In execution, Animi is a style in disarray.

Subversion's delivery is defined by a precise and technical line of djent. Animi is this British band's second attempt at enhancing their palm muted basis with a variety of additional features, none of which ever reach a state of cohesion to produce an engrossing listen. It's a record poorly executed and haphazardly arranged, as it stands as a collation of ideas never realised in unification or delivered evenly around a particularly succinct and penetrative style of riffing which exaggerates its djent basis to a fault. Symphonic and electronic effects are situated around the guitars with little contextualisation and brought in as if in afterthought, such establishing a semblance of atmosphere which is either entirely shattered and overpowered by the djent direction, or abruptly and pointlessly placed as transitional segments where the guitar work recedes to grant greater emphasis to clean vocals that are incompetent at best.

The lack of cohesion is a result of the audible disparity between the instruments; with the bass here largely irrelevant, the guitars, drums and keyboards operate on their own terms and infrequently work effectively in unison. This renders the sound disorganized, and the clarity in production values only further stresses the instrumental inequality as it allows each perceptible instrument, as well as the vocals, such polish in the mix so as to make this blatantly problematic and confronting. A melodic structure is perceptible and somewhat saving, although loosely established in tracks like "Revelation", which would seem to sway the album's direction away from a generic djent fixated sound and obvious lack of cogency, but it merely hints at structural integrity for the record as a whole. Animi is hopelessly disorganised as an attempt to fuse enhancing elements into Subversion's own interpretation of djent, and one unable to create any notable point of originality or distinction despite its aims.

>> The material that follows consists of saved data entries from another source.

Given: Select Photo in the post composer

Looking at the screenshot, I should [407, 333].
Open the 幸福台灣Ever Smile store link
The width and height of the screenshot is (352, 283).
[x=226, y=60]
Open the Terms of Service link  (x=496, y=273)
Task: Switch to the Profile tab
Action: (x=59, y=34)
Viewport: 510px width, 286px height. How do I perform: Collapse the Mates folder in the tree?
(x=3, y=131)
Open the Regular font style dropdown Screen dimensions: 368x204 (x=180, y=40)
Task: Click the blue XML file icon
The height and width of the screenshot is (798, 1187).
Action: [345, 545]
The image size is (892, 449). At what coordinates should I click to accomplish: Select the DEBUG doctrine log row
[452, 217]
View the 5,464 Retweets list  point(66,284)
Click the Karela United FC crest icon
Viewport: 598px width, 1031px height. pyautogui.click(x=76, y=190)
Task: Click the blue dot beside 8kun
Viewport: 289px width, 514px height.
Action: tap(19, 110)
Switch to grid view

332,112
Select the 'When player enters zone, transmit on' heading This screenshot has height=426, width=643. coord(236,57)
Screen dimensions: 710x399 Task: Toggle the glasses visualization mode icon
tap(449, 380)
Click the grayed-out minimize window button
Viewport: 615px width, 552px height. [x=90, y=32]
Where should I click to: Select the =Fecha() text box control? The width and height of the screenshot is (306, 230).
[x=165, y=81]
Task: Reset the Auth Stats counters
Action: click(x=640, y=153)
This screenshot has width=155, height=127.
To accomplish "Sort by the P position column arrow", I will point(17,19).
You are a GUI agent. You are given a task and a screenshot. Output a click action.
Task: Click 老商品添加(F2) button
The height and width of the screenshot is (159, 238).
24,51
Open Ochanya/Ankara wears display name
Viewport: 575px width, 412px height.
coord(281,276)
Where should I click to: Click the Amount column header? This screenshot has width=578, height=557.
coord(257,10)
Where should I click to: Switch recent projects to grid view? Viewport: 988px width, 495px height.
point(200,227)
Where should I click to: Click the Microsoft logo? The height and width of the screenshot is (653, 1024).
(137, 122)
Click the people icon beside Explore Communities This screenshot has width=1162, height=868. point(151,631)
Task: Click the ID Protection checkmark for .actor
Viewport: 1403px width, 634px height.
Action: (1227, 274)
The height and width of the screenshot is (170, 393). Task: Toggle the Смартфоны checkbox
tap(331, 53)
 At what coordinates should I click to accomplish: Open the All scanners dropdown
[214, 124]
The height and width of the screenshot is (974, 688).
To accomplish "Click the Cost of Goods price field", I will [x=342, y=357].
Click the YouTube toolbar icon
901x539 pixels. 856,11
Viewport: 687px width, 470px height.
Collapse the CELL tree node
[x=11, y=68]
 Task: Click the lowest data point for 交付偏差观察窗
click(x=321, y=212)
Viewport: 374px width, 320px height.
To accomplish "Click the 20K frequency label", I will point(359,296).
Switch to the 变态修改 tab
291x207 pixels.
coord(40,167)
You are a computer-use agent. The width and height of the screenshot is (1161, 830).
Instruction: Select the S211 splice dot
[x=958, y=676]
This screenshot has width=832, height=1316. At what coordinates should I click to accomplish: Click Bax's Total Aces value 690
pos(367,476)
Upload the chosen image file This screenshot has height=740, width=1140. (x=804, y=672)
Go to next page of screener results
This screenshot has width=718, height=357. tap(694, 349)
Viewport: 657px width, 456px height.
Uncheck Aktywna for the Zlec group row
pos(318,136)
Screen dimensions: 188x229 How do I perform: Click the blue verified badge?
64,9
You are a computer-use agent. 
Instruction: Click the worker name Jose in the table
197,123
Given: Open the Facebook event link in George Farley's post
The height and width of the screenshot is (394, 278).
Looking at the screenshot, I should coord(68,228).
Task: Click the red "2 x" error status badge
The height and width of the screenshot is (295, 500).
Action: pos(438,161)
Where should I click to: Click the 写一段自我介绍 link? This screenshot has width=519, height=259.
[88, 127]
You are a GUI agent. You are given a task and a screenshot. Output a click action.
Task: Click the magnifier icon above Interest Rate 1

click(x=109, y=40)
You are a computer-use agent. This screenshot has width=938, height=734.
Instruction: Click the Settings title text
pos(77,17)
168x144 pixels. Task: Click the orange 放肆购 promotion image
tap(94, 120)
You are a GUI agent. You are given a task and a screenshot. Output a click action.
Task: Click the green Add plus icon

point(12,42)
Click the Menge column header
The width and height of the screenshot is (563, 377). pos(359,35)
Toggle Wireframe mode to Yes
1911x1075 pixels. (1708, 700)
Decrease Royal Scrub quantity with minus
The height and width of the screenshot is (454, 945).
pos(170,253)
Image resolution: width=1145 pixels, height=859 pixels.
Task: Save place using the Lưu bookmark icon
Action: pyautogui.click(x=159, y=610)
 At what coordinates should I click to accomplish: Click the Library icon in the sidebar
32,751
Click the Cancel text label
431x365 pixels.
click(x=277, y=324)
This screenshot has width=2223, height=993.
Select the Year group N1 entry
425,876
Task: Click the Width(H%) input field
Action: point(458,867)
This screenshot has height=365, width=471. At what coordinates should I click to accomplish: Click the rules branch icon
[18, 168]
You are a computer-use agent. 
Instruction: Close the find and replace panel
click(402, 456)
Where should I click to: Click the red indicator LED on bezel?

The guitar work rarely develops a significantly memorable riff in its decidedly succinct patterns, and the attempt to structure the record according to a simultaneously melodic and technical framework rarely coincides with any degree of success. Infrequently does the record deviate effectively from its inordinate djent delivery, this aspect being expounded to little accomplishment beyond stylistic identification and falling flat in the face of greater contemporary exponents of the style most recently represented on record by Periphery.

Though Subversion would endeavour to present something new and original in djent, this attempt unfortunately falls apart at the seams.


Rating breakdown
Performance: 5
Songwriting: 4
Originality: 6
Production: 6





Written on 28.03.2015 by R'Vannith enjoys music, he's hoping you do too.


Comments

Comments: 3   Visited by: 37 users
30.03.2015 - 20:42
tea[m]ster
Au Pays Natal
Is this the lowest album rating ever by you? Wow, I won't even bother with this - thanks for the review!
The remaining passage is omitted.